We have explored and described the Mytibase sequence clusters and singletons having a putative role in recognition, intracellular signalling, and neutralization of potential pathogens in M. galloprovincialis. Automatically assisted searches of protein signatures and manually cured sequence analysis confirmed the molecular diversity of recognition/effector molecules such as the antimicrobial peptides and many carbohydrate binding proteins. Molecular motifs identifying complement C1q, C-type lectins and fibrinogen-like transcripts emerged as the most abundant in the Mytibase collection whereas, conversely, sequence motifs denoting the regulatory cytokine MIF and cytokine-related transcripts represent singular and unexpected findings. Using a cross-search strategy, 1,820 putatively immune-related sequences were selected to design oligonucleotide probes and define a species-specific Immunochip (DNA microarray). The Immunochip performance was tested with hemolymph RNAs from mussels injected with Vibrio splendidus at 3 and 48 hours post-treatment.

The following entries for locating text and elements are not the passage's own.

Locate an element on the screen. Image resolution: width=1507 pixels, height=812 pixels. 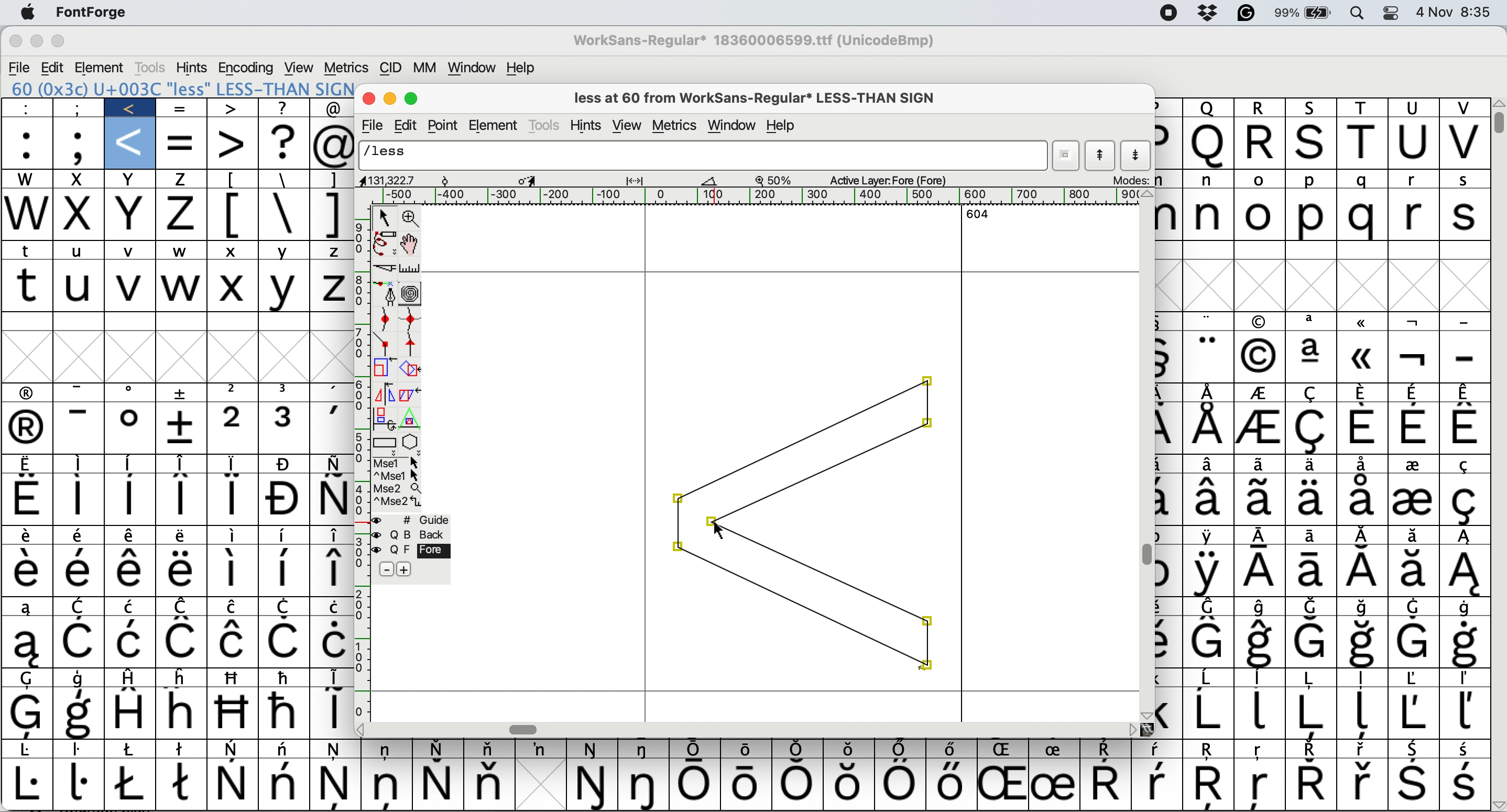
Symbol is located at coordinates (1169, 357).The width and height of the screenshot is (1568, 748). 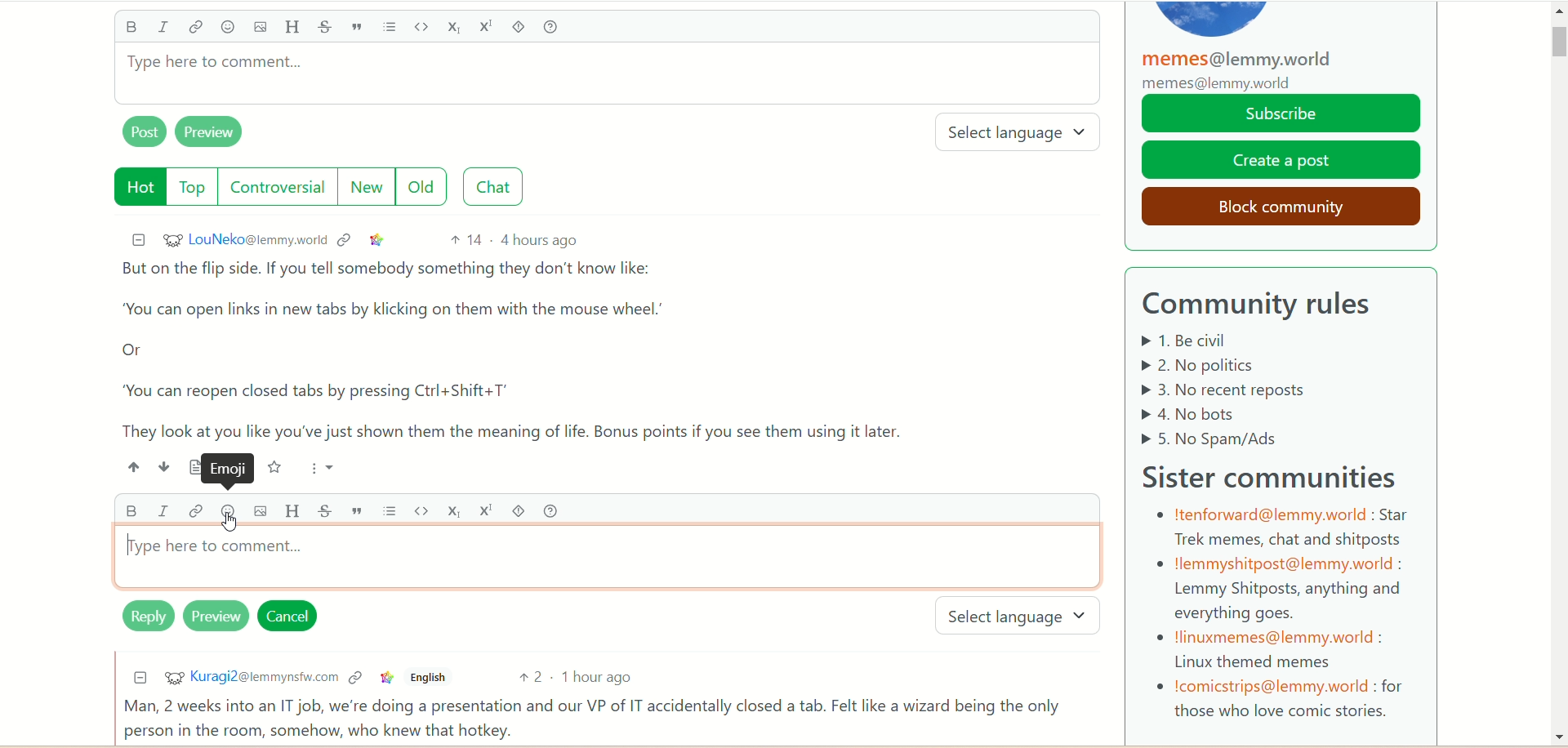 I want to click on link, so click(x=385, y=679).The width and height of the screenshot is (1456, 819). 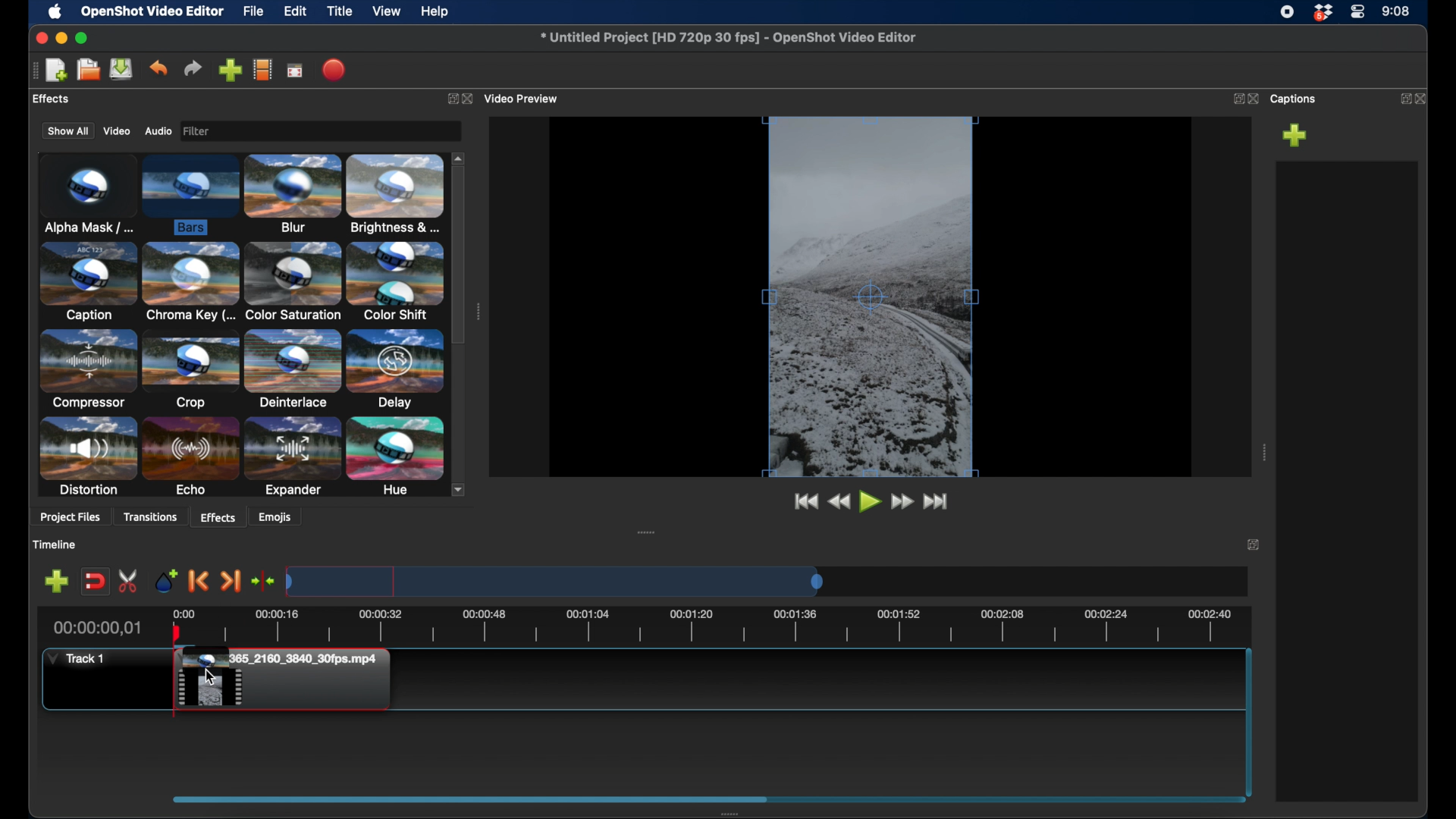 I want to click on timeline, so click(x=726, y=626).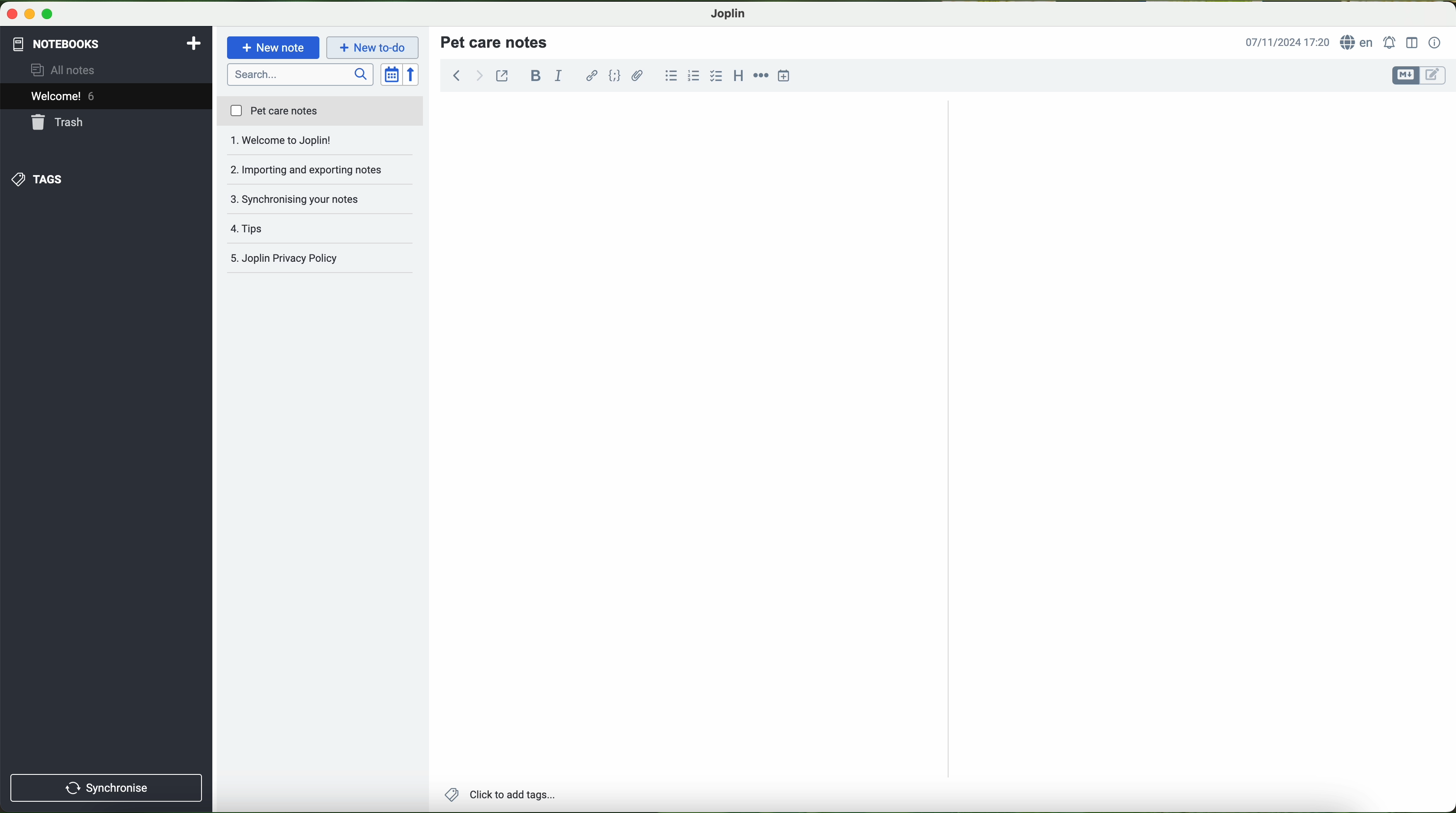 This screenshot has width=1456, height=813. Describe the element at coordinates (374, 48) in the screenshot. I see `cursor on new to-do button ` at that location.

A total of 143 and 262 differentially expressed genes exemplify the early and late hemocyte response of the Vibrio-challenged mussels, respectively, with AMP trends confirmed by qPCR and clear modulation of interrelated signalling pathways.

Conclusions

The Mytibase collection is rich in gene transcripts modulated in response to antigenic stimuli and represents an interesting window for looking at the mussel immunome (transcriptomes mediating the mussel response to non-self or abnormal antigens). On this basis, we have defined a new microarray platform, a mussel Immunochip, as a flexible tool for the experimental validation of immune-candidate sequences, and tested its performance on Vibrio-activated mussel hemocytes. The microarray platform and related expression data can be regarded as a step forward in the study of the adaptive response of the Mytilus species to an evolving microbial world.